10:23Donc, c'est peut-être aussi un appel à des personnes extérieures qui voudraient se lancer
10:28dans la recherche en sciences de gestion, en disant « Venez, il y a de quoi se régaler
10:31intellectuellement, de par la diversité des choses qu'on peut. » Il y a de la place. Je reprends mon
10:35numéro de la revue française de gestion. C'est un article absolument… On pourrait y passer des
10:43heures, mais je rappelle quand même les cités, pour ceux qui ne connaissent pas. Cité industrielle,
10:47cité marchande, cité civique, cité verte, cité domestique, cité de l'opinion,
10:52cité inspirée. À chaque fois que vous êtes en débat, qu'on est en débat avec des praticiens,
10:58avec des collègues d'autres disciplines, c'est un bouclier que vous fournissez en disant « Tiens,
11:04j'ai la cité d'inspiration qui me critique. Tiens, j'ai la cité industrielle qui me critique. Tiens,
11:09j'ai la cité marchande qui me critique. » Et finalement, on devient plus intelligent.
11:13Oui. Et puis, il y a l'idée, connaissant les points de vue des autres, en fait, l'idée,
11:17c'est de faire un bout de chemin les uns vers les autres, plutôt que d'estimer qu'ils ont tort. En
11:20fait, non, ils n'ont pas tort. Chacun a son point de vue qu'il est en droit de défendre. Et donc,
11:25ce modèle de beauté en qualité de nom, c'est une invitation à rentrer en conversation avec
11:29des points de vue différents, en concédant, en allant, en faisant des bouts de chemin les
11:33uns vers les autres. Absolument. Parce qu'il y a un des principes, c'est qu'aucune cité n'est
11:36supérieure à une autre. Ce sont des mondes irréductibles. Irréductibles. Et donc, faire
11:42vivre la diversité, c'est faire vivre la diversité de ces cités. Tout à fait. Voilà. Merci à vous,
11:48Mathieu Mondart. Un magnifique papier. Je le dis, je le redis. Ce n'est pas pour vous passer de la
11:54pommade.
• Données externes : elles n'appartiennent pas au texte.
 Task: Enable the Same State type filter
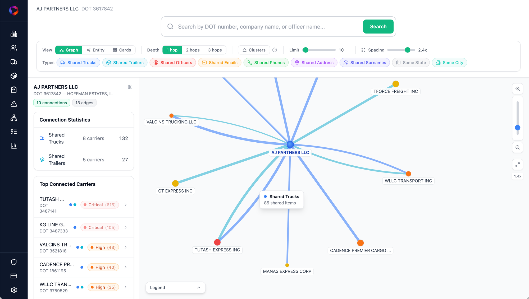pos(411,63)
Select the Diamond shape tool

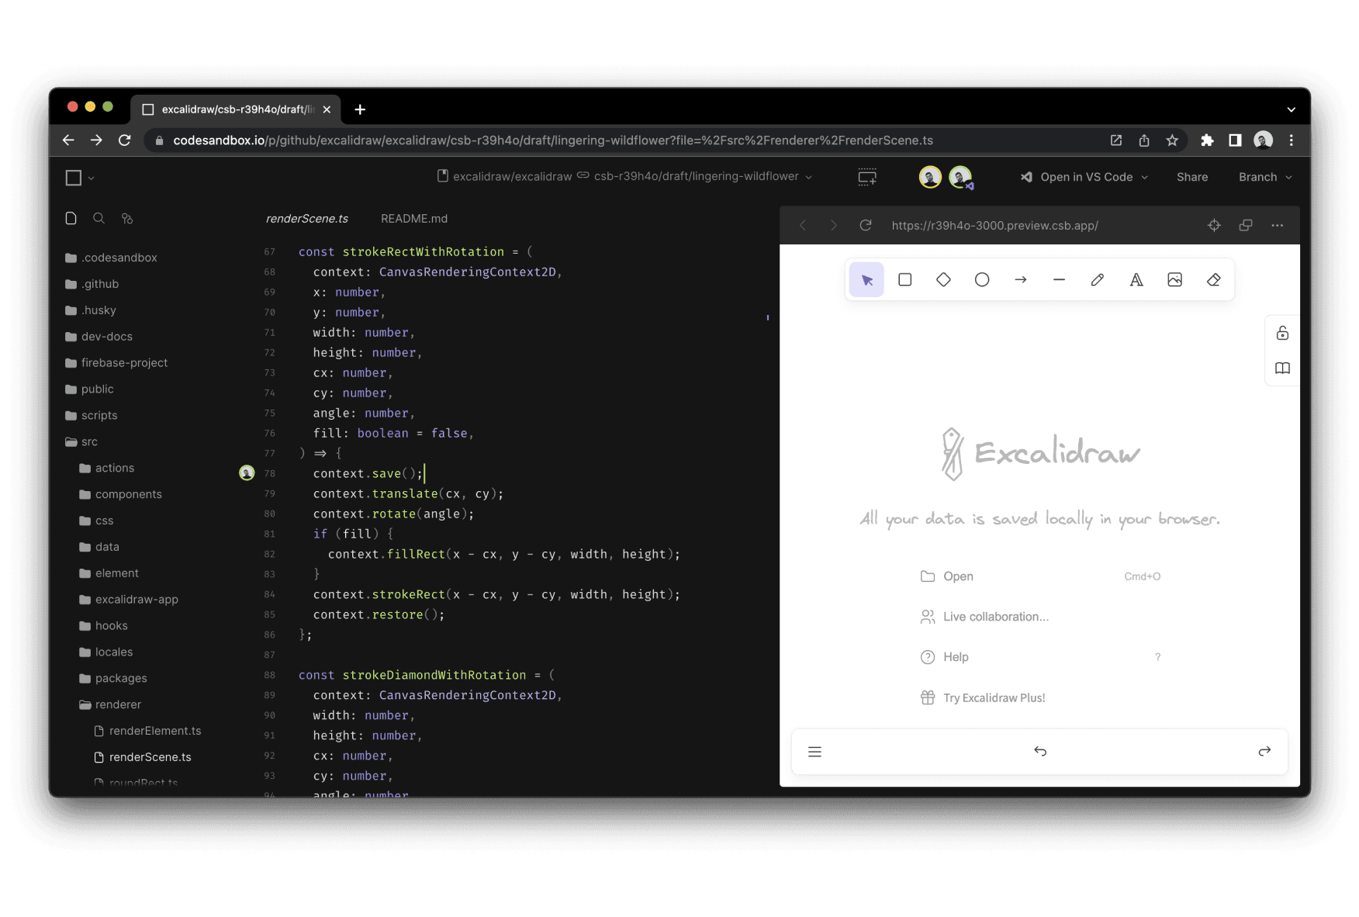943,279
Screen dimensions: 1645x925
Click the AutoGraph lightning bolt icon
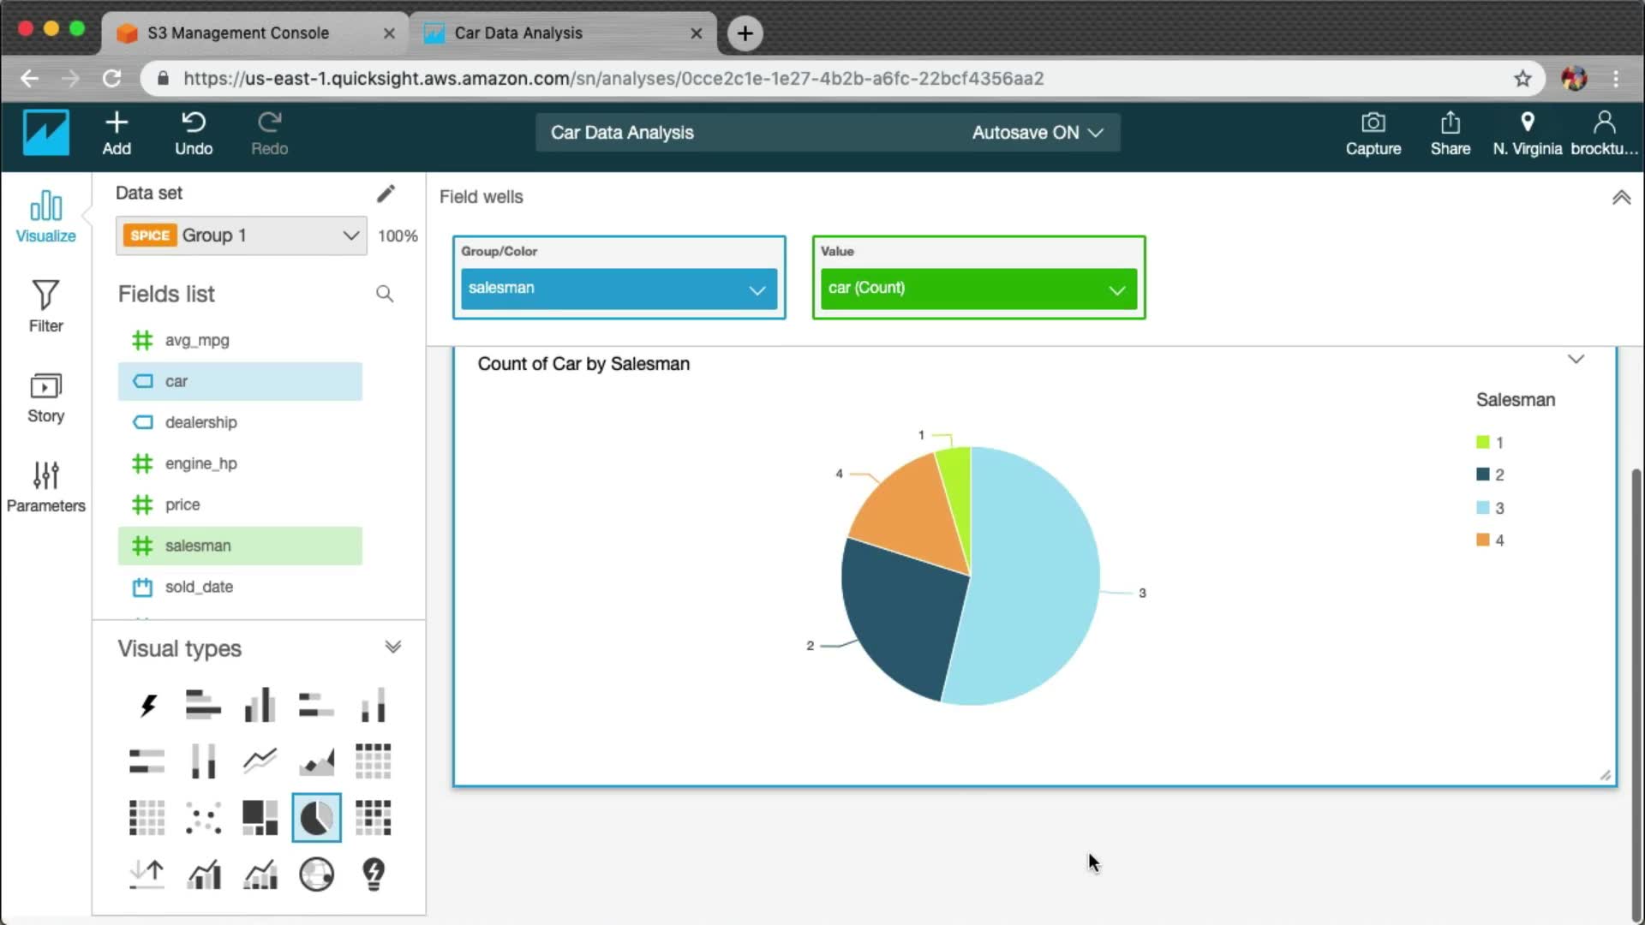pos(147,705)
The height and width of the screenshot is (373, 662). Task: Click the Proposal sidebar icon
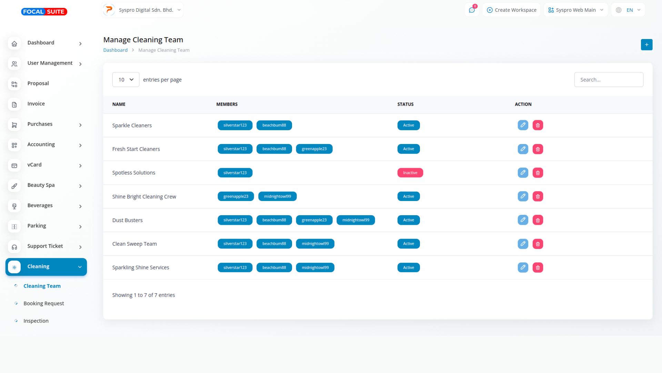(x=14, y=84)

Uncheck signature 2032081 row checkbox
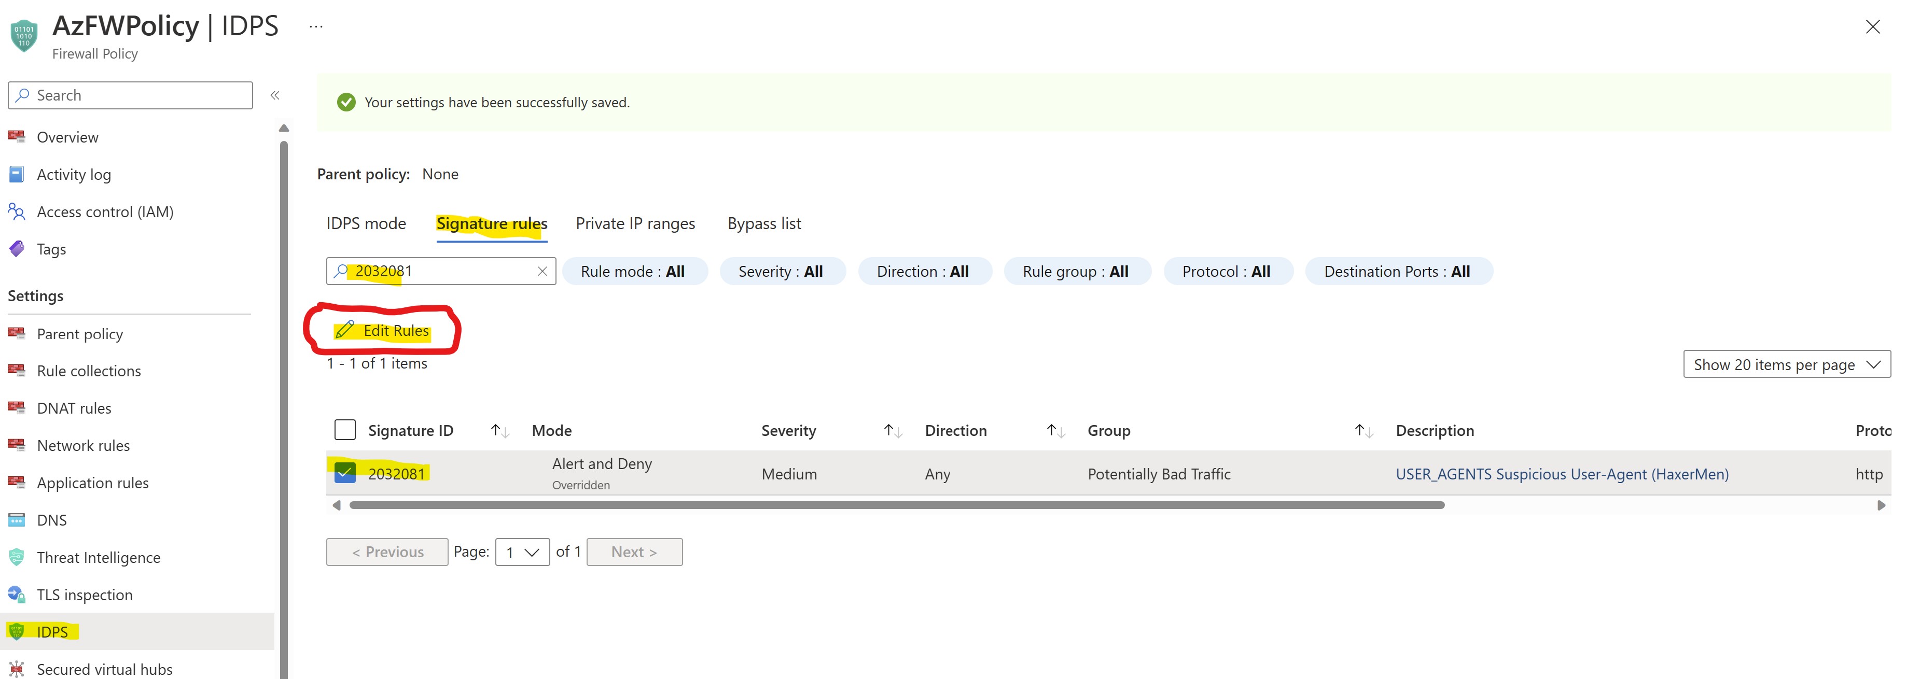[345, 473]

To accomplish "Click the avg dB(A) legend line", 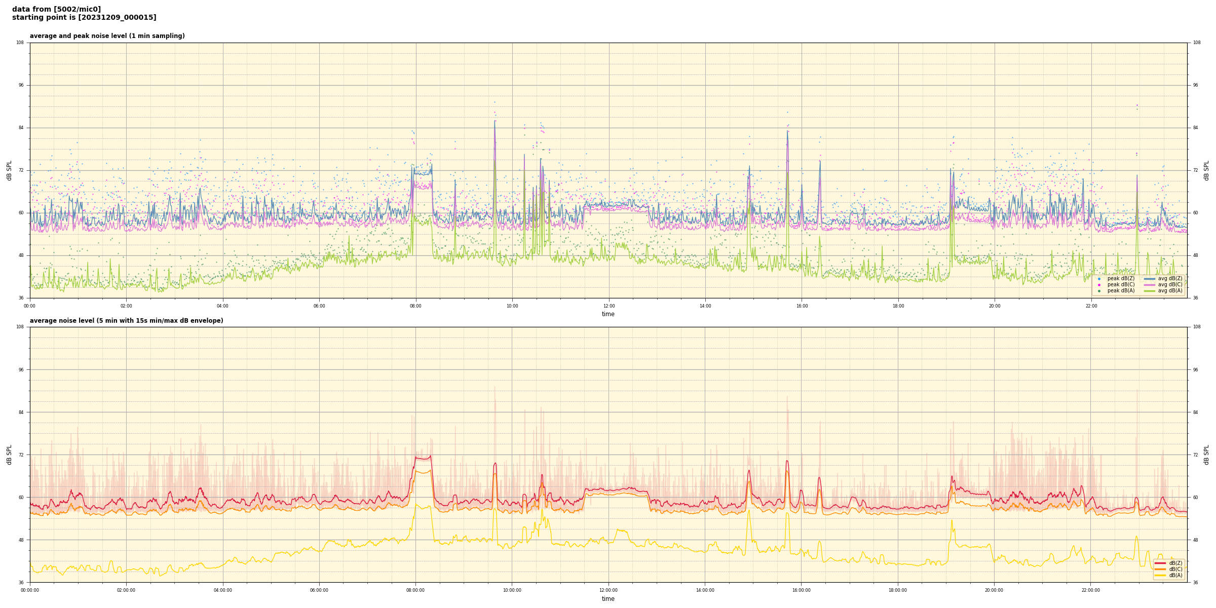I will tap(1150, 291).
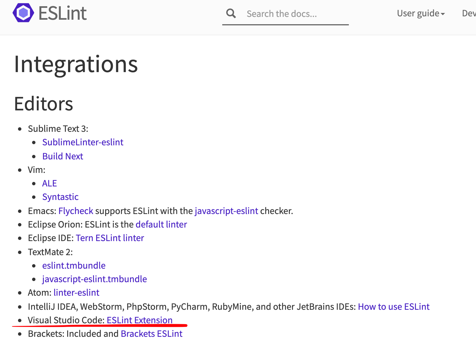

Sincèrement, je le pense, ce que l'on reproche aux sciences de gestion, une synthèse
11:59des critiques adressées à notre discipline, ça doit être étudié dans tous les cours, évidemment,
12:03d'épistémologie des sciences de gestion. Évidemment, parce que vous refaites l'histoire
12:07de la discipline, de fait. Oui, il y a un côté didactique dans ce texte. J'ai essayé de retracer
12:11des incontournables. Bon, après, évidemment, on pourrait critiquer ici ou là quelques formules
12:16ou quelques phrases. C'est l'objectif. Certains diront qu'il faudra peut-être ajouter encore une
12:20petite cité quand même. Il y a des nouvelles choses à imaginer, évidemment. Mais votre texte,
12:25elle mérite de mettre tout ça sur la table. Donc, souhaitons que la communauté s'en empare et que,
12:30voilà, parfois le fonctionnement un peu en silo qui bride un peu les débats. Votre texte les
12:36fait exploser, ces silos. Donc, bravo Mathieu Mondart. C'est ça faire de la recherche. Numéro
12:42295 mars 2021. Merci Mathieu. Merci.